While the way forward remains elusive, Smolin and others who seek to illuminate how physics got to where it is today are at least making the quest for answers a bit less costly.


Quantum Weirdness – A Pocket Guide

Quantum mechanics is a highly successful theory that accounts for the behaviour of matter and light with extraordinary precision. At the same time, fundamental features of the theory paint a view of reality that is sharply at odds with everyday experience – something that physicists have struggled with for nearly a century.

WAVE-PARTICLE DUALITY

At small scales, particles of matter exhibit wave-like properties. In the standard (Copenhagen) view of quantum mechanics, the wavelike nature of a particle is linked to its “probability function,” a mathematical description of where the particle could be at a given time. Until it’s observed, the particle is considered to be in a mix of all possible places, like a ghost that is present everywhere but nowhere.

SCHRODINGER’S CAT

The probability function has strange implications, as illustrated by the famous thought experiment known as Schrodinger’s Cat. The scenario involves one particle of a radioactive substance in a sealed box. If the particle decays, it triggers a detector that releases a poison gas that kills a cat which is also hidden inside the box. Since quantum mechanics cannot say exactly when the particle will decay before it is measured, it remains both decayed and not-decayed – with the cat both alive and dead – until the box is opened.

THE UNCERTAINTY PRINCIPLE

Unlike classical physics, in quantum mechanics, certain properties – such as position and momentum – are strangely linked in such a way that improving knowledge about one produces a loss of information about the other. This manifests in phenomena such as “quantum tunnelling,” widely used in electronics, in which the fundamental uncertainty in a particle’s position allows it to pass through what would otherwise be an insurmountable barrier.

ENTANGLEMENT

Quantum mechanics predicts (and experiments confirm) that two particles can be linked in such a way that making a measurement of one instantaneously determines a key property of the other, even after the particles have become widely separated. Einstein dubbed the idea “spooky action at a distance.” Entanglement has since become crucial to efforts to develop commercial quantum computers.


Alternate Realities

The double-slit experiment is a classic demonstration of quantum mechanics. It involves firing electrons (electrically charged particles) one at a time at a barrier with two slits and then seeing where each electron ends up. The pattern that emerges is identical to what would happen if each electron were a wave that can pass through both slits at the same time. The pattern disappears when a device is included to spot which slit each electron passes through. Different formulations of quantum mechanics view what is really happening in this real-world experiment very differently.

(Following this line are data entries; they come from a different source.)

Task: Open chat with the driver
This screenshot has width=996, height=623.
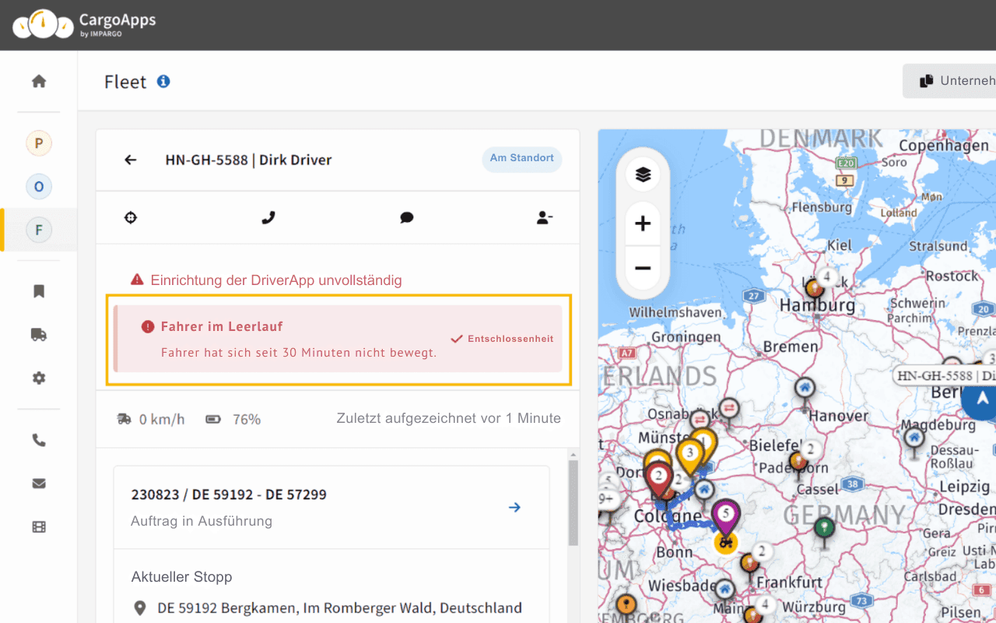Action: [x=406, y=218]
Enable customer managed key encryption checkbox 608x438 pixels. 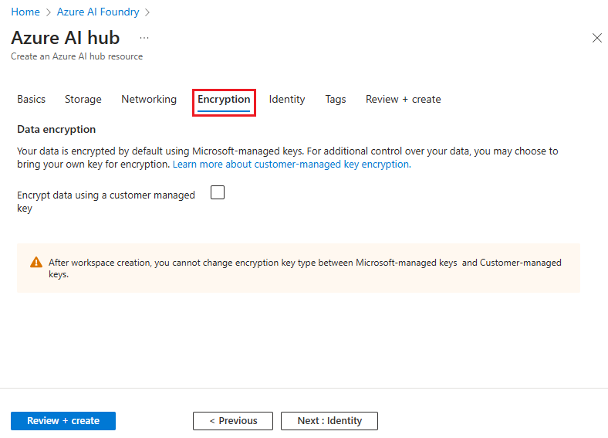point(218,193)
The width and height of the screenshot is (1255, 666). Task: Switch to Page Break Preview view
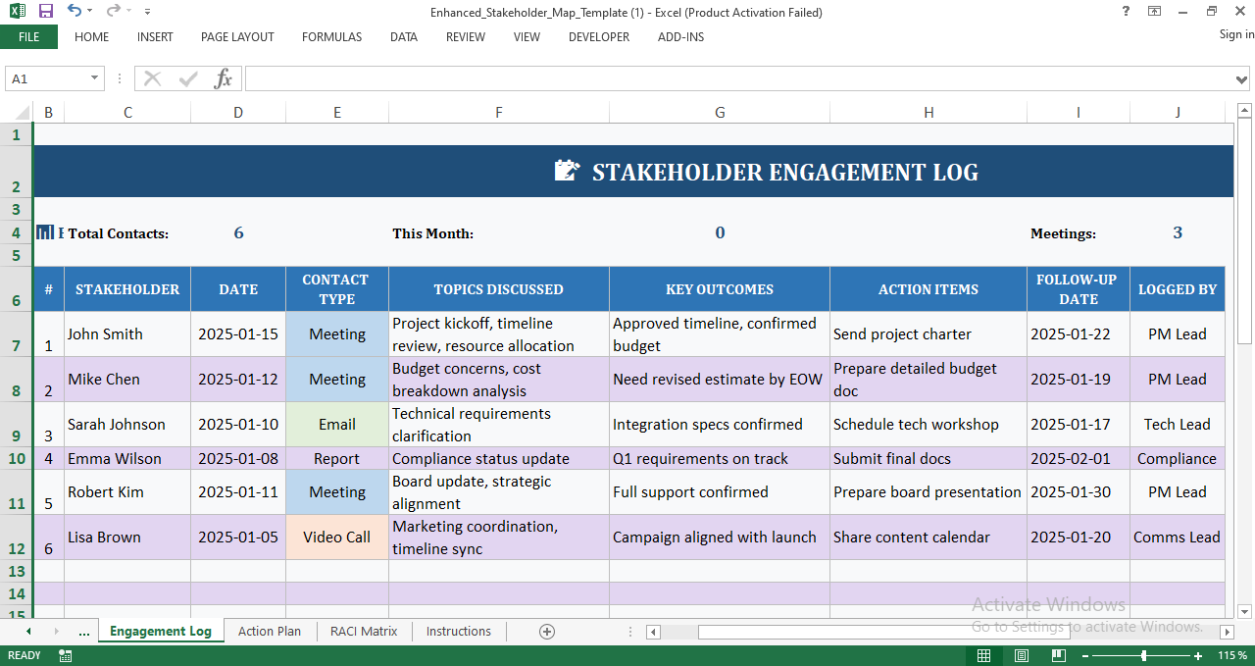1058,655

COPENHAGEN INTERPRETATION (Niels Bohr, Werner Heisenberg)

The electron takes all possible pathways at the same time. The pathways interfere with each other to produce the wave pattern. This requires accepting that a particle can be in two places at once unless it is being watched.

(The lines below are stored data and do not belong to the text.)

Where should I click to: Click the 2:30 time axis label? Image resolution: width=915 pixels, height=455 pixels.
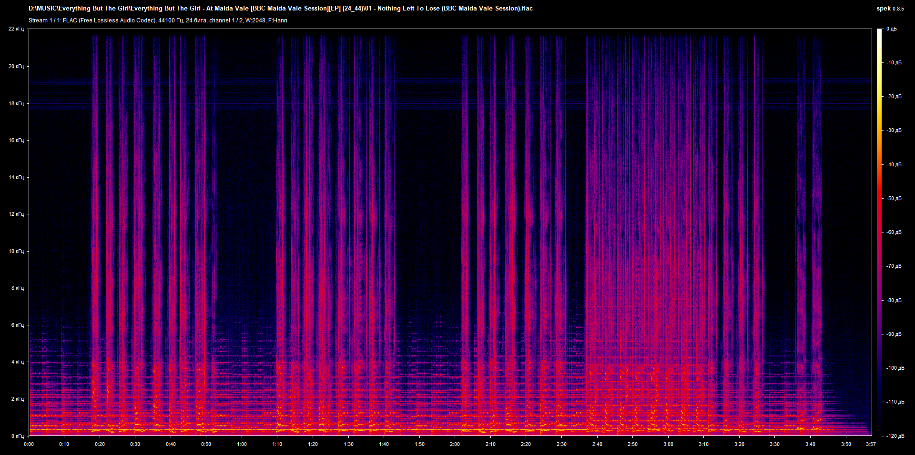(561, 444)
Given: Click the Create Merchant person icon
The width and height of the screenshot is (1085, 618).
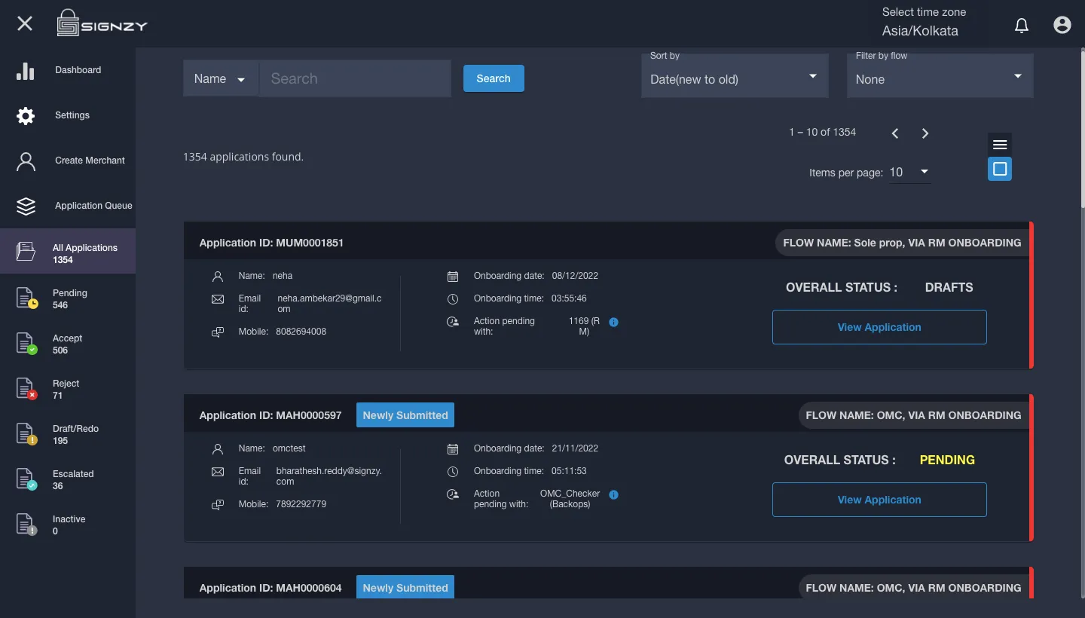Looking at the screenshot, I should (26, 161).
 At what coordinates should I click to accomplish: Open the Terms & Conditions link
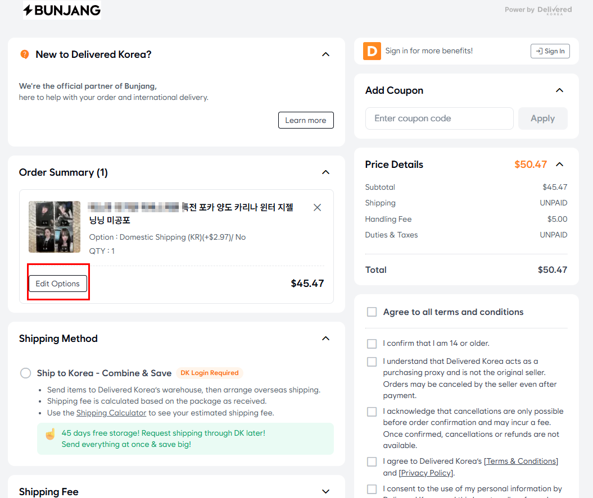pos(521,462)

PILOT WAVE THEORY (Louis de Broglie, David Bohm)

The electron only passes through one of the slits but it is guided by an undetected entity called a pilot wave. This requires accepting that there are many hidden features of the universe, including empty “ghost waves” with no particles to guide to account for all possible outcomes.

MANY-WORLDS THEORY (Hugh Everett)

The experiment forces the universe to split into parallel universes, each of which accounts for one of the possible paths the electron might take. In this theory, there are no hidden structures or particles that are in multiple places at once – but it requires belief that at every moment countless new parallel universes are being born.